Spatial domain mitigation of out of band strong interferers in HF wide band acquisition using analog beamforming principles

We envision that dynamic multiband transmissions taking advantage of the receiver diversity (even for collocated antennas with different polarization or radiation pattern) will create a new paradigm for these links guaranteeing high quality and reliability. However, there are many challenges to face regarding the use of broadband reception where several out of band (with respect to multiband transmission) strong interferers, but still within the acquisition band, may limit dramatically the expected performance. In this paper we address this problem introducing a specific capability of the communication system that is able to mitigate these interferences using analog beamforming principles. Indeed, Higher Order Crossing (HOCs) joint statistics of the Single Input ? Multiple Output (SIMO) system are shown to effectively determine the angle on arrival of the wavefront even operating over highly distorted signals.

Experimental results on multicarrier SIMO HF communications

Achieving reliable communication over HF channels is known to be challenging due to the particularly hostile propagation medium. To address this problem, diversity techniques were shown to be promising. In this paper, we demonstrate through experimental results the benefits of different diversity strategies when applied to multi-input-multi-output (MIMO) multicarrier systems. The performance gains of polarisation, space and frequency diversities are quantified using different measurement campaigns.

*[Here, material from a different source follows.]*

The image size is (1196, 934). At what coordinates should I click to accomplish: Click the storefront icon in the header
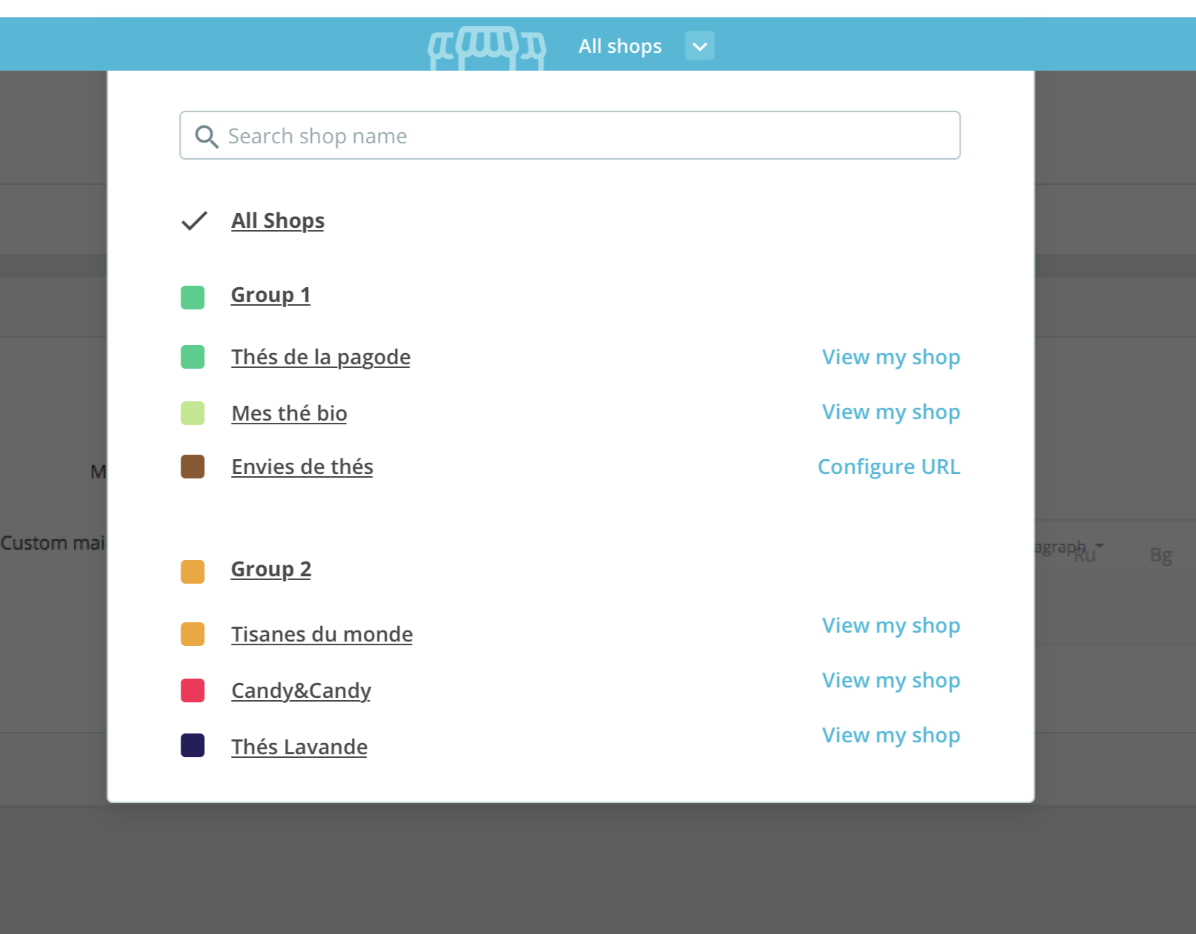coord(487,46)
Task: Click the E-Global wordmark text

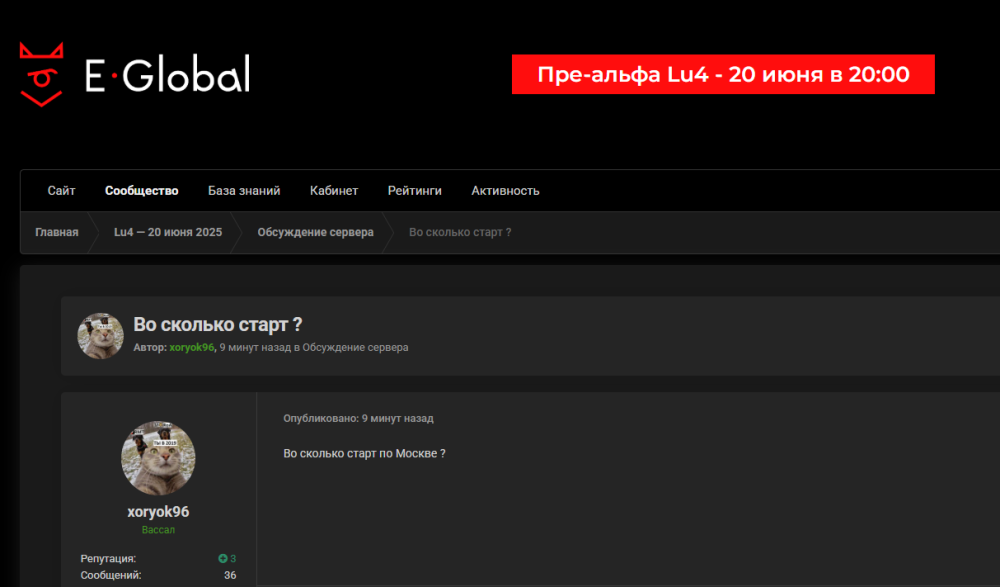Action: click(x=167, y=75)
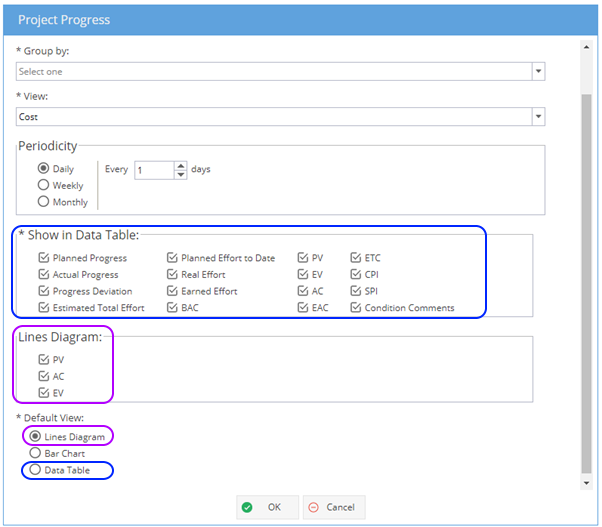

Efficiency improvement of HF communications using cognitive radio principles

Cognitive Radio principles can be applied to HF communications to make a more efficient use of the extremely scarce spectrum. In this contribution we focus on analyzing the usage of the available channels done by the legacy users, which are regarded as primary users since they are allowed to transmit without resorting any smart procedure, and consider the possibilities for our stations -over the HFDVL (HF Data+Voice Link) architecture- to participate as secondary users. Our goal is to enhance an efficient use of the HF band by detecting the presence of uncoordinated primary users and avoiding collisions with them while transmitting in different HF channels using our broad-band HF transceiver. A model of the primary user activity dynamics in the HF band is developed in this work. It is based on Hidden Markov Models (HMM) which are a powerful tool for modelling stochastic random processes, and is trained with real measurements from the 14 MHz band.

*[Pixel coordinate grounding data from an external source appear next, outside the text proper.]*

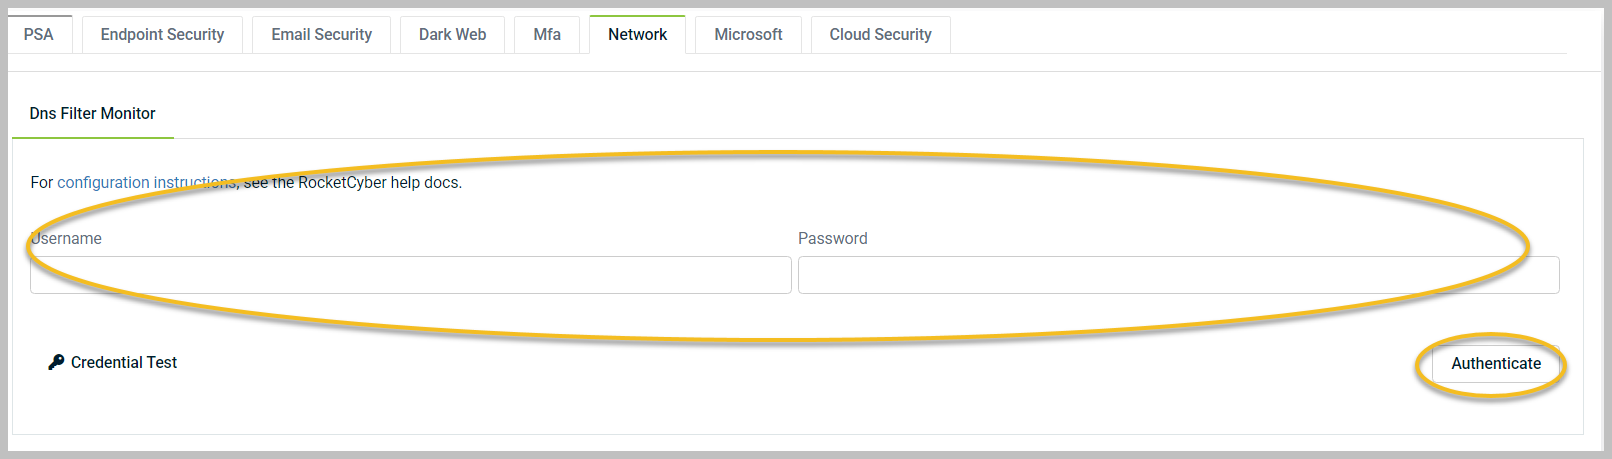Switch to the Microsoft tab
This screenshot has width=1612, height=459.
point(748,34)
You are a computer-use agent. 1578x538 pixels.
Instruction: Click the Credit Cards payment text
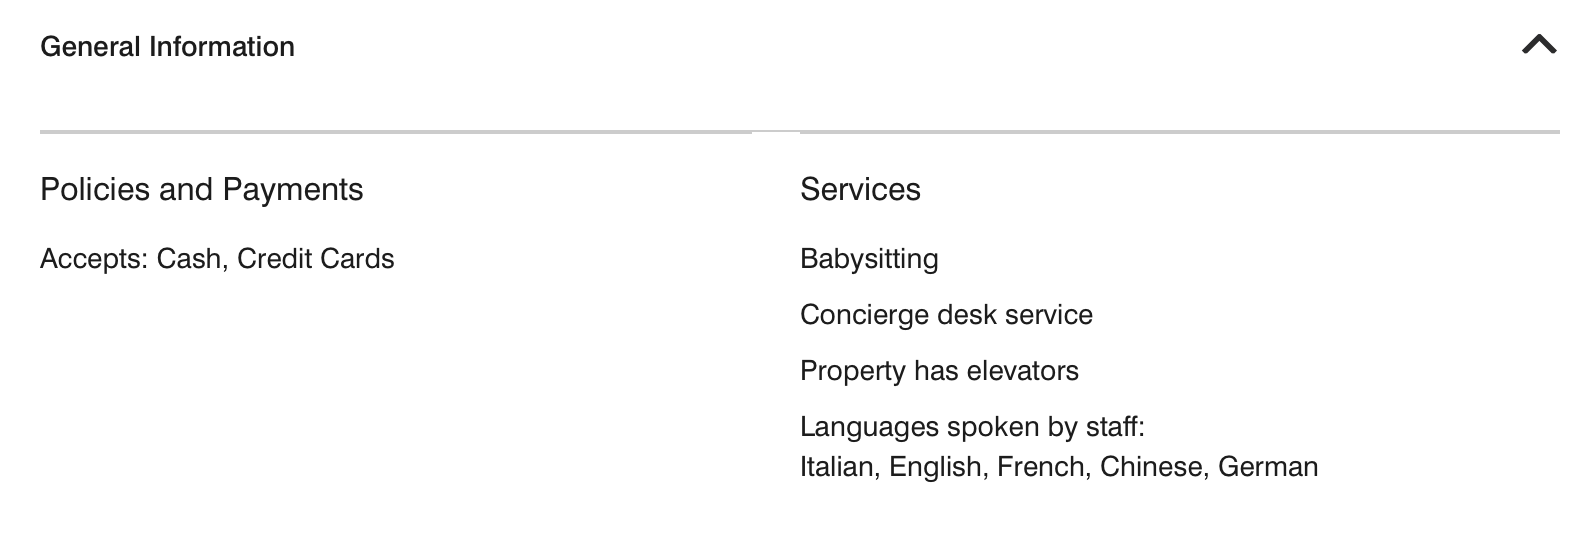pos(316,259)
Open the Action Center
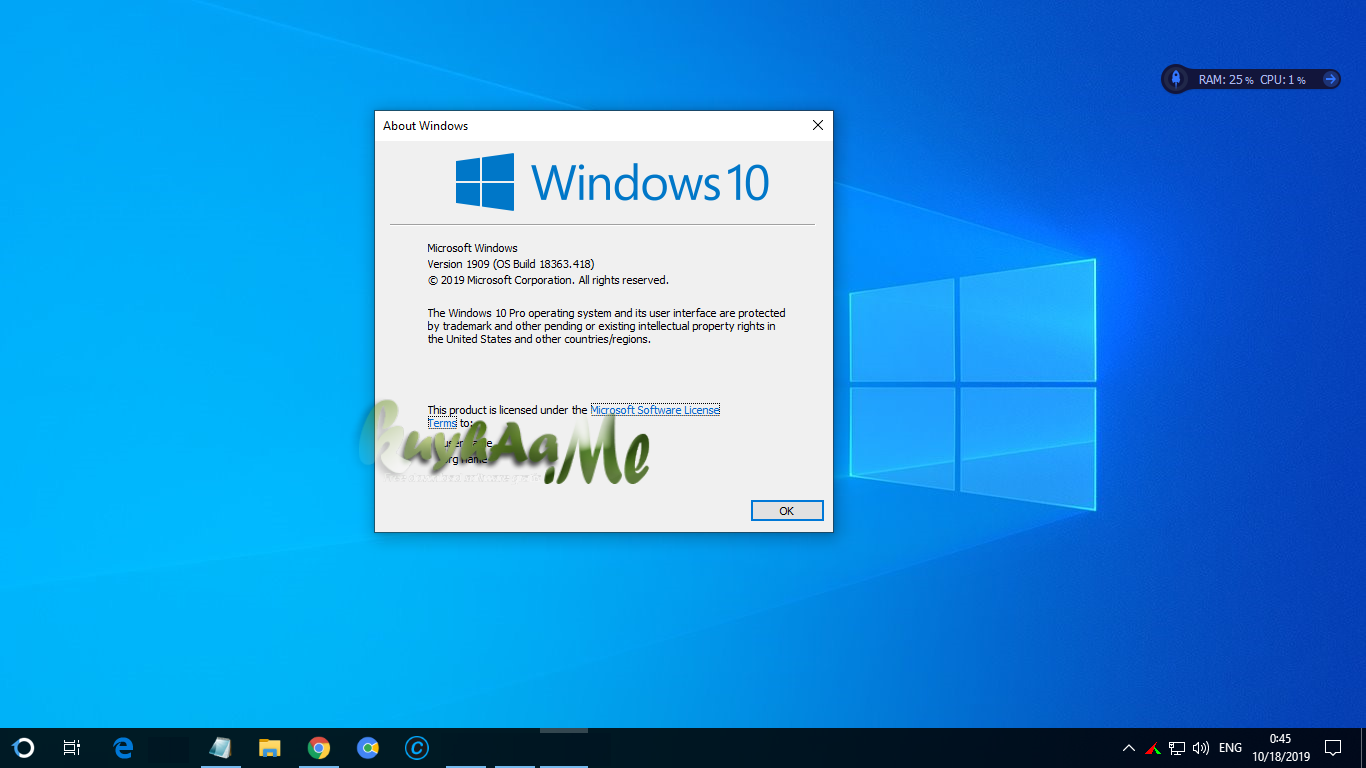This screenshot has height=768, width=1366. [1332, 747]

Selection of CSI-based precoding techniques in the HF channel

Multi-carrier modulations are widely employed in ionospheric communications to mitigate the adverse effects of the HF channel. In this paper we show how performance achieved by these modulations can be further increased by means of CSIbased precoding techniques in the context of our research on interactive digital voice communications. Depending on communication constraints and channel parameters, we will show which of the studied modulations and precoding techniques to select so that to maximise performance.